O presidente Luiz Inácio Lula da Silva deixou Brasília na noite desta sexta-feira (20) para Bogotá, onde participa da cúpula da Celac, prevista para sábado (21). O encontro ocorre em meio a crises internas e pressão internacional, com o Brasil buscando fortalecer a integração regional e responder a intervenções externas.
A Celac, criada formalmente em 2011, reúne países da América Latina e do Caribe. A reunião deste fim de semana ficou marcada pela baixa adesão de líderes, o que motivou o governo brasileiro a enxergá-la como espaço para reforçar a autonomia regional frente potências externas.
A presença de Lula é encarada como mensagem de resistência a interferências e de defesa da soberania. O Palácio do Planalto avalia que o Brasil precisa dialogar com as ameaças externas e ampliar os espaços de articulação intra-regional.
Celac e agenda regional
A agenda da cúpula deve incluir desenvolvimento econômico, combate à fome, mudanças climáticas, segurança alimentar e luta contra o crime organizado, segundo a secretária Gisele Padovan, responsável pela América Latina e Caribe no Itamaraty.
A reunião também marca a passagem da presidência do bloco da Colômbia para o Uruguai, em meio a debates sobre cooperação com países africanos. Pela manhã ocorre o I Fórum de Alto Nível Celac-África, com debates sobre saúde, agricultura, energia e segurança.
Interlocutores do Planalto apontam que a presença de Lula reforça a posição do Brasil diante de pressões externas, mantendo foco na consolidação de espaços de diálogo entre países da região. A avaliação oficial é de que o diálogo é essencial para a estabilidade regional.
Contexto regional e parcerias
Entre os assuntos de preocupação estão secas no Canal do Panamá, tensões com os Estados Unidos e sanções a Cuba, que impactam a cooperação regional. O governo brasileiro já organizou ajuda humanitária a Cuba, com novas remessas em planejamento.
Na Venezuela, a atuação de Washington tem gerado impactos econômicos e políticos. Maduro está sob pressão internacional, com ações que envolvem sanções e questões sobre o controle de reservas de petróleo.

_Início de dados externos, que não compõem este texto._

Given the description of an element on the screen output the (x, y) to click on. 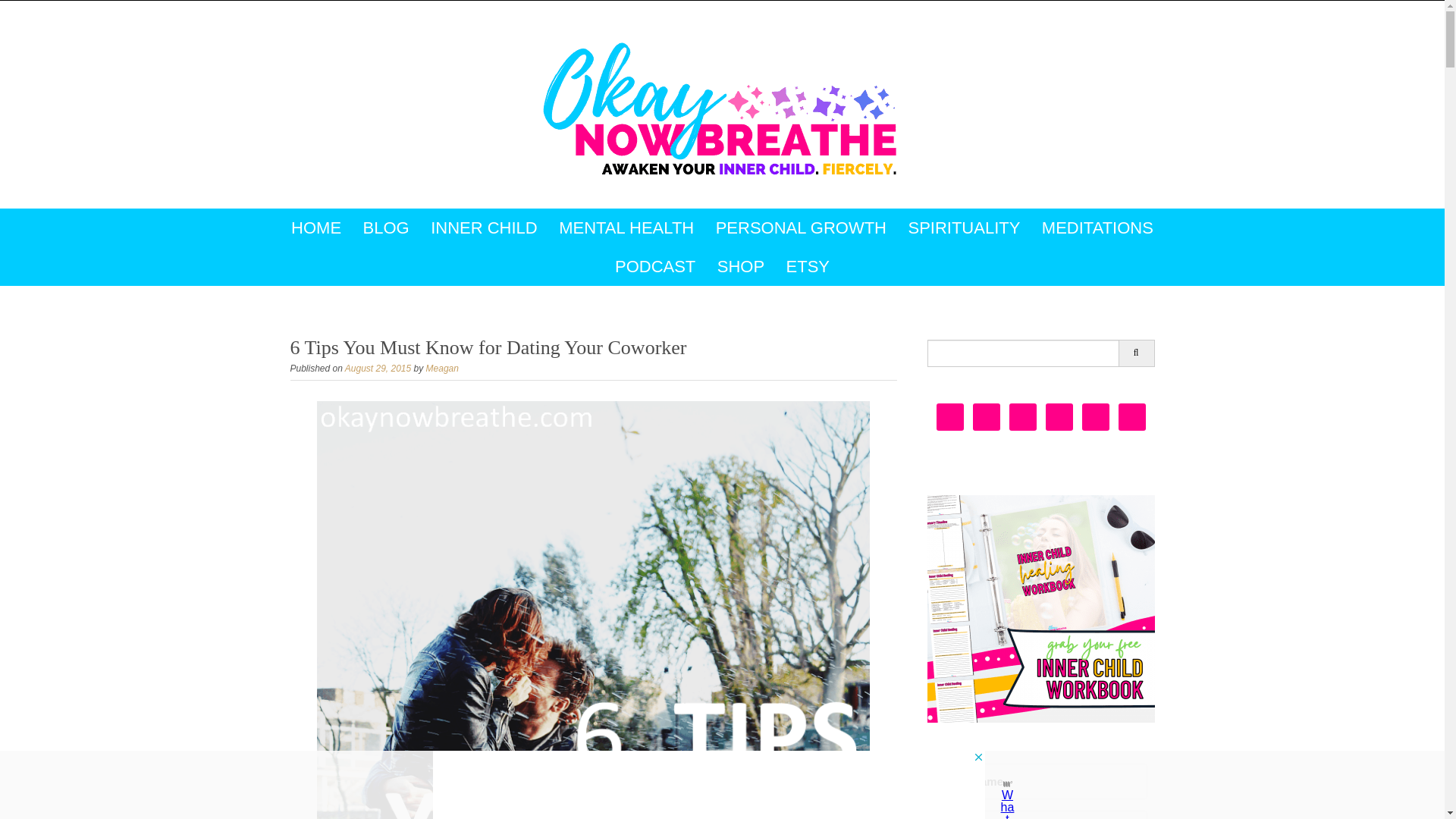
ETSY (807, 266)
MEDITATIONS (1096, 227)
PODCAST (654, 266)
SHOP (740, 266)
SPIRITUALITY (963, 227)
August 29, 2015 (377, 368)
HOME (316, 227)
INNER CHILD (484, 227)
3rd party ad content (708, 785)
PERSONAL GROWTH (800, 227)
Meagan (442, 368)
MENTAL HEALTH (626, 227)
BLOG (386, 227)
Okay Now Breathe Awaken Your Inner Child. Fiercely. (721, 107)
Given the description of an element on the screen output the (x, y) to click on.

Perspectivas para o Brasil e a região
O Brasil busca ampliar a influência de organismos regionais e reduzir a dependência de grandes potências. A expectativa é de que Lula reforce a defesa da integração e condene intervenções externas durante o discurso na Celac.
A região enfrenta um cenário de polarização e desafios críticos, que vão desde a segurança até o desenvolvimento econômico. O objetivo central da cúpula é manter o diálogo aberto e fortalecer a cooperação entre os países integrantes.